EXERCISE REQUIREMENTS: Repeat the full listing below verbatim and keep the images out.

RECORDS SUPPLIED:
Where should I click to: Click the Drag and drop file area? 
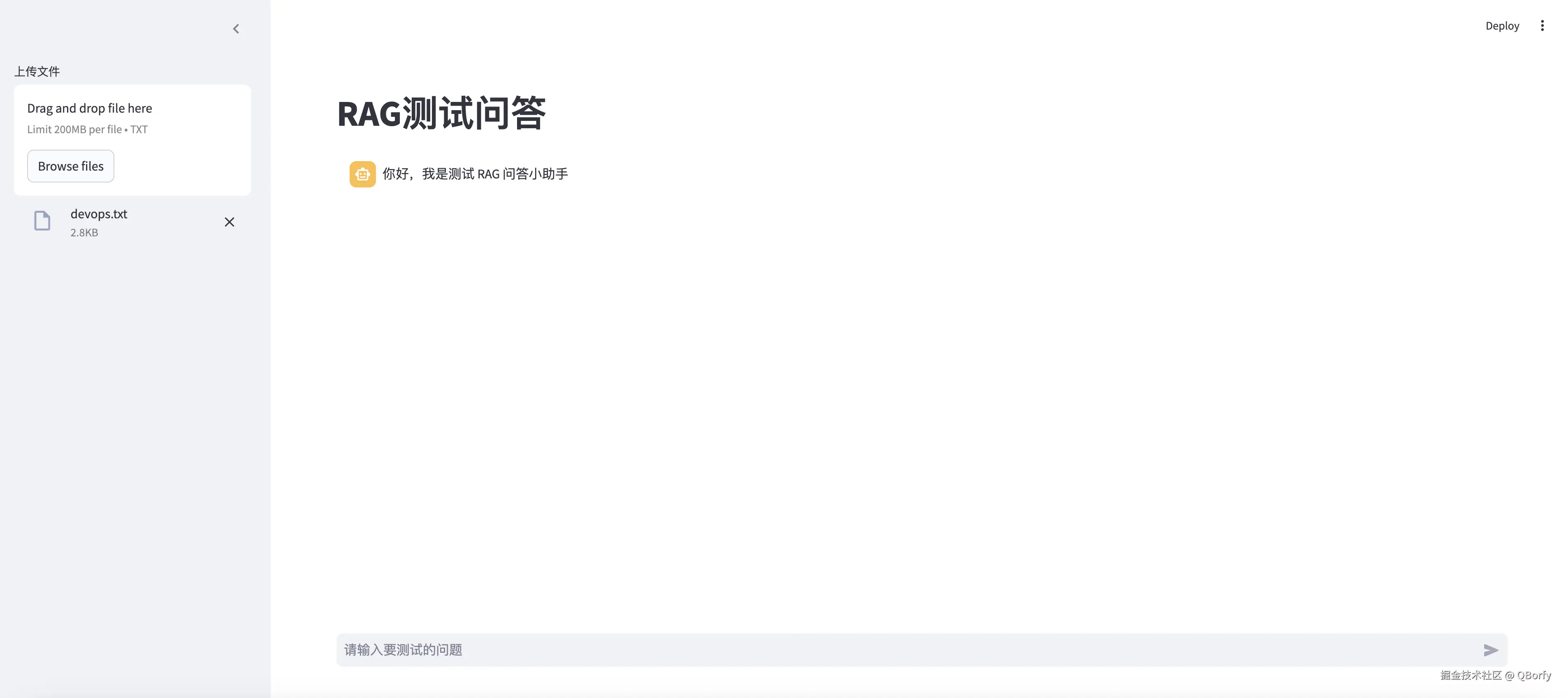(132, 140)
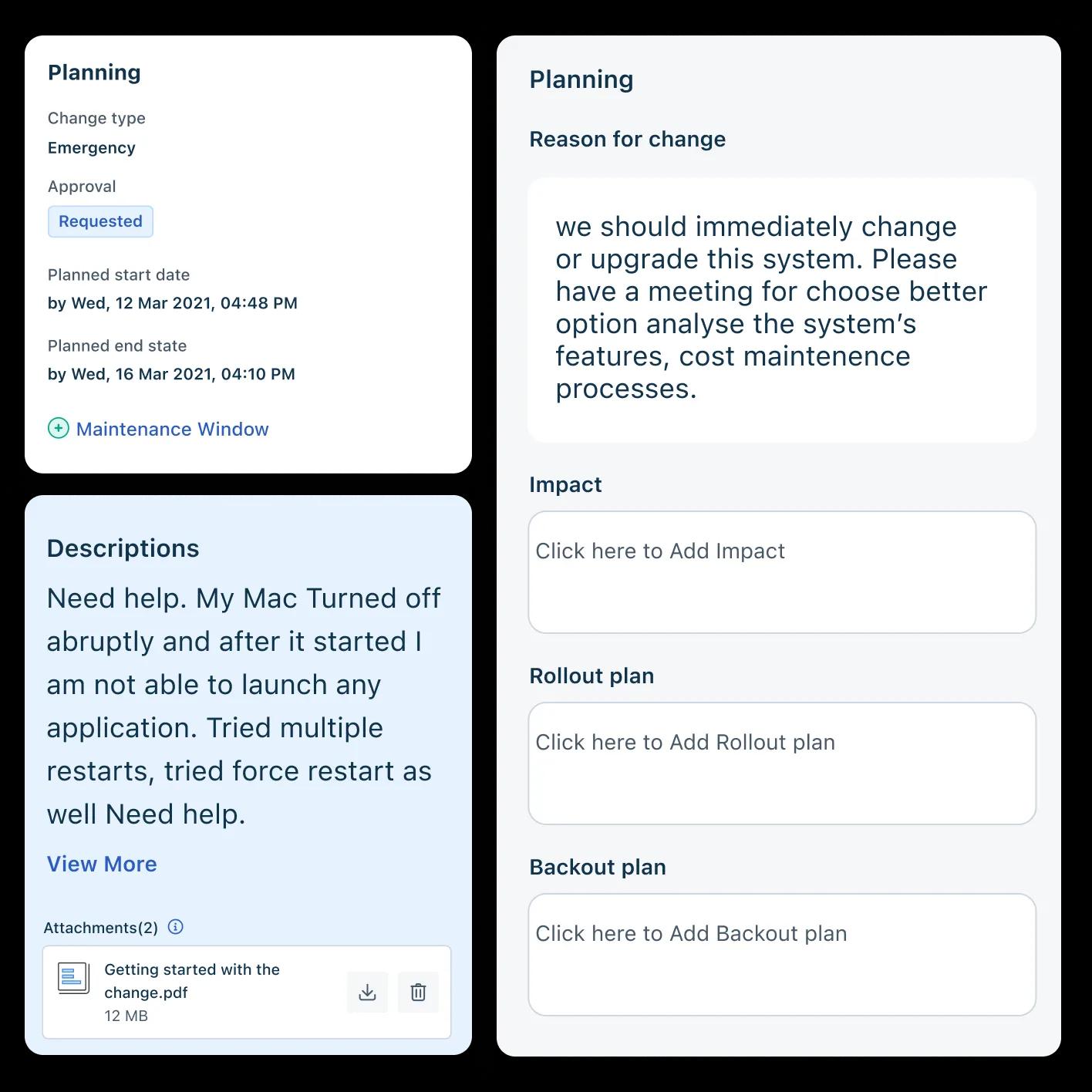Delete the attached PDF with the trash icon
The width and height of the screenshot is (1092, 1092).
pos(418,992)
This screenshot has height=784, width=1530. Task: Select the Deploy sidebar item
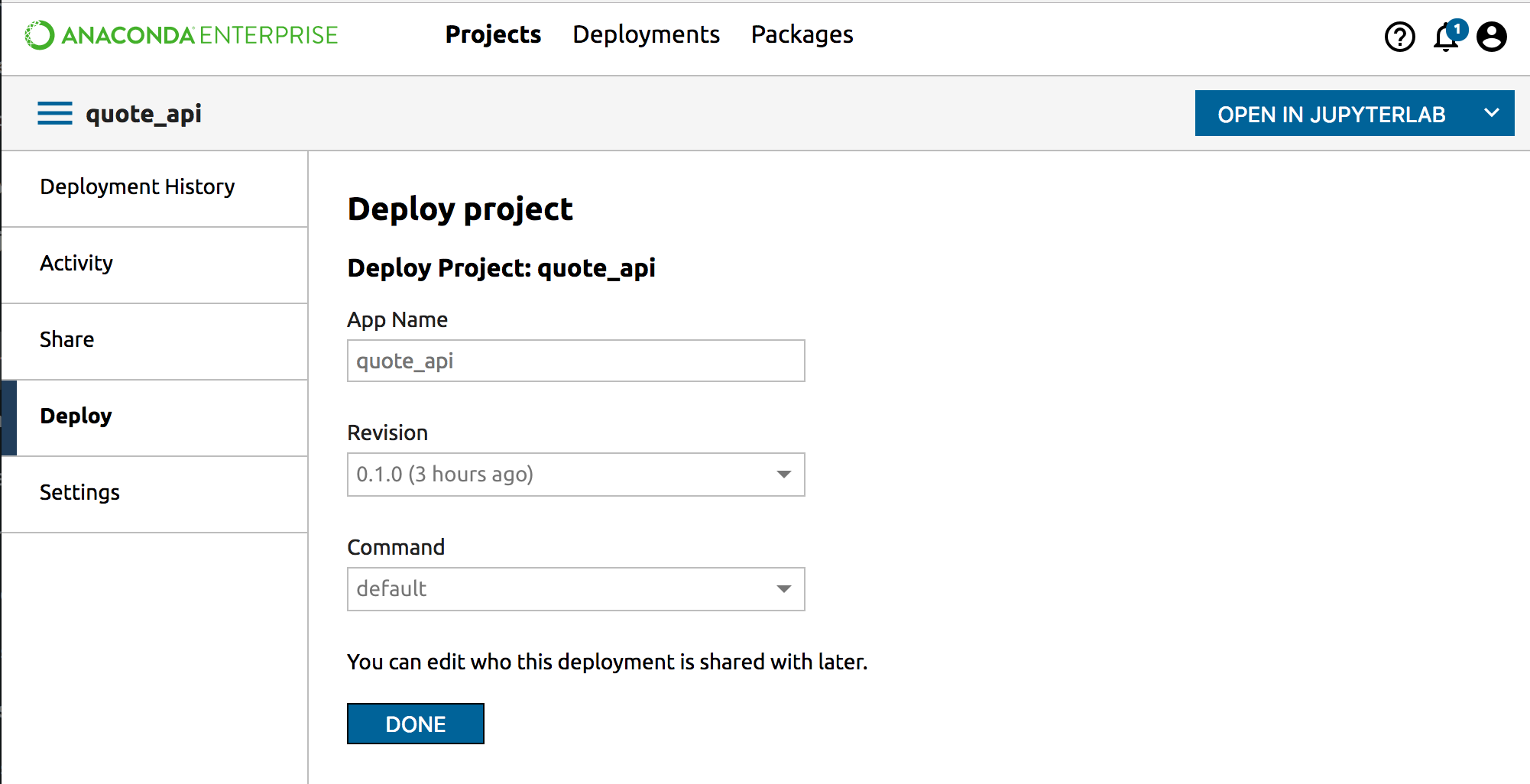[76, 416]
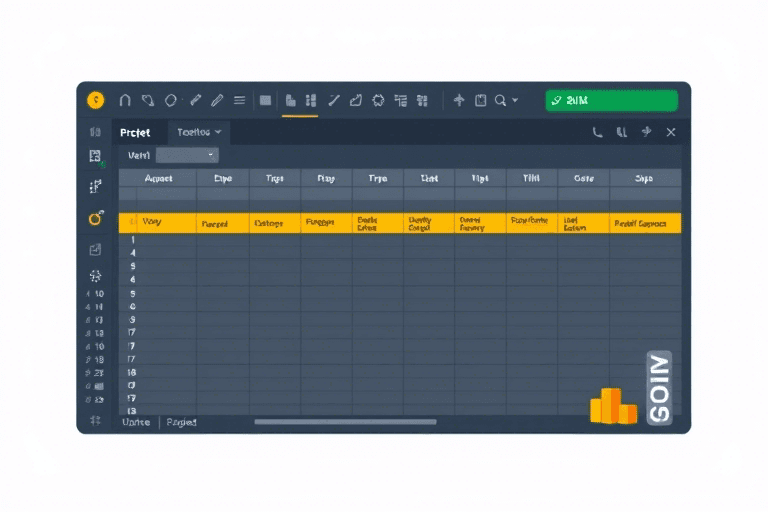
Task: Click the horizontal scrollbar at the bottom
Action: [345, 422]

TASK ANSWER:
Where should I click to: Click the Drag and drop file area? 
(132, 140)
Delete the attached PDF with the trash icon
The width and height of the screenshot is (1092, 1092).
pos(418,992)
This screenshot has height=784, width=1530. Task: Select the Deploy sidebar item
[76, 416]
Task: Click the horizontal scrollbar at the bottom
Action: [345, 422]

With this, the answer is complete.